The rule is stated in 2 Black on Rescission and Cancellation, second edition, section 436, as follows: "According to most of the authorities, if the vendor of land is unable to make a good title to any material portion of the property which he has contracted to convey, the purchaser will have a right to rescind the contract as a whole. On the other hand, if the portion of the land which is or may be lost to the purchaser through the failure of his vendor's title is insignificant in comparison with the whole, did not form any special inducement to the purchase, is not essential to the use or enjoyment of the remainder of the land, so that the loss of it will not materially detract from the value of the residue, the purchaser will not have the right to rescind the contract, but must seek compensation in a proportional abatement of the price or in the recovery of damages." (See, also, note in 57 A.L.R. 1508.) This rule is specially applicable where, as here, defendant took the land with notice of the existence of the right of way and made no special inquiry concerning it ( Kimmel v. Scott, 34 Neb. 493, 52 N.W. 371; Demaret v. Bennett, 29 Tex. 262), and where there is no evidence showing that the right of way will materially affect the use and enjoyment of the remainder of the land.

The question will naturally arise whether it is now too late [12] for defendant to obtain any relief in case the right of way is held to be an encumbrance, since the time for making final payments under the contract, computed from the time the deed was placed in escrow, has long since passed.
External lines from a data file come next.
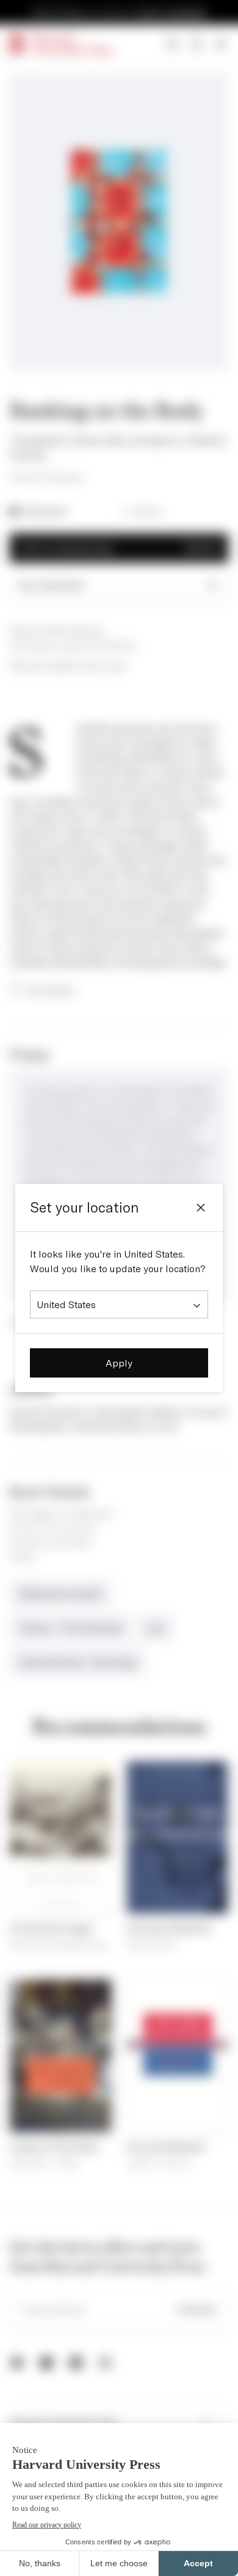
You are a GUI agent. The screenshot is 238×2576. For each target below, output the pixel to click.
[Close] (200, 1207)
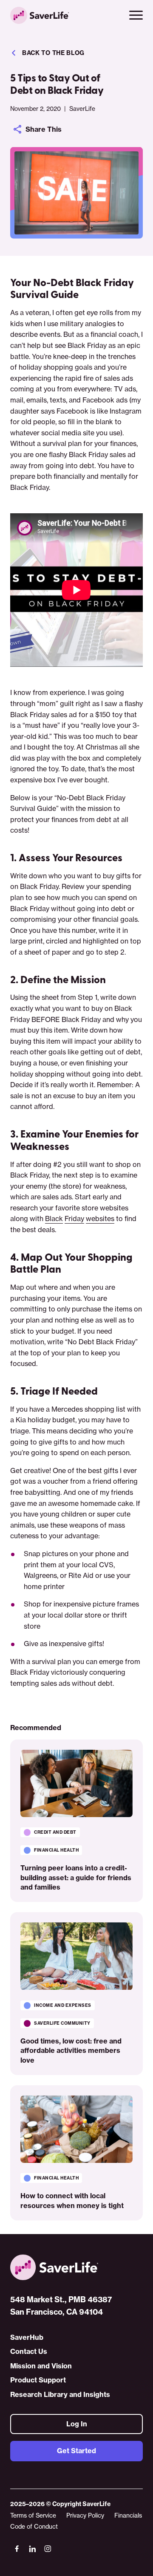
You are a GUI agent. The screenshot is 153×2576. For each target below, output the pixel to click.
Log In (76, 2424)
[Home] (76, 2267)
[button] (136, 15)
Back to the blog (53, 53)
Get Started (76, 2450)
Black (54, 1218)
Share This (44, 129)
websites (100, 1218)
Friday (74, 1218)
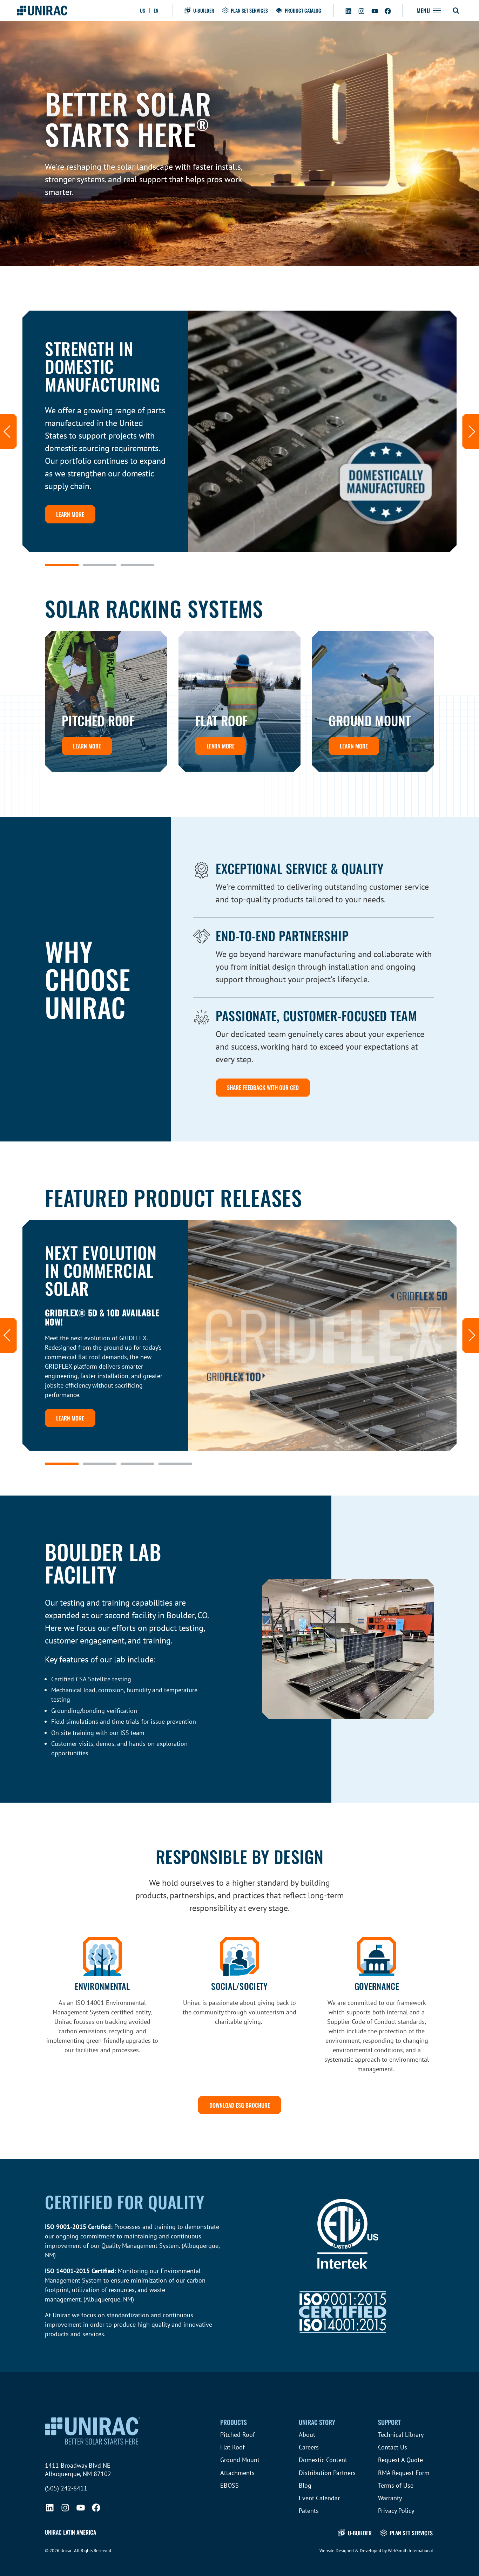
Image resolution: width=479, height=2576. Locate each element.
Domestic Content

We think this case presents facts justifying application of the rule stated in section 8658, Revised Codes 1921, which provides: "Whenever, by the terms of an obligation, a party thereto incurs a forfeiture, or a loss in the nature of a forfeiture, by reason of his failure to comply with its provisions, he may be relieved therefrom, upon making full compensation to the other party, except in case of a grossly negligent, wilful, or fraudulent breach of duty."

We think that, since the questions regarding the title furnished to defendant were fairly debatable, in case it be held upon another trial that the right of way constitutes a breach of the covenant against encumbrances within the rule as we have stated it, defendant should be allowed a reasonable time to tender the balance of the purchase price to plaintiffs, less the difference in the value of the land because of the right of way, if he desires so to do. If he elects not to do so, or if the right of way be held not to constitute a breach of the covenant against encumbrances, then plaintiffs have a right to the possession of the land and to a cancellation of the contract.

The judgment is set aside and the cause remanded for further proceedings in conformity with the views herein stated.

MR. CHIEF JUSTICE CALLAWAY and ASSOCIATE JUSTICES GALEN, FORD and MATTHEWS concur.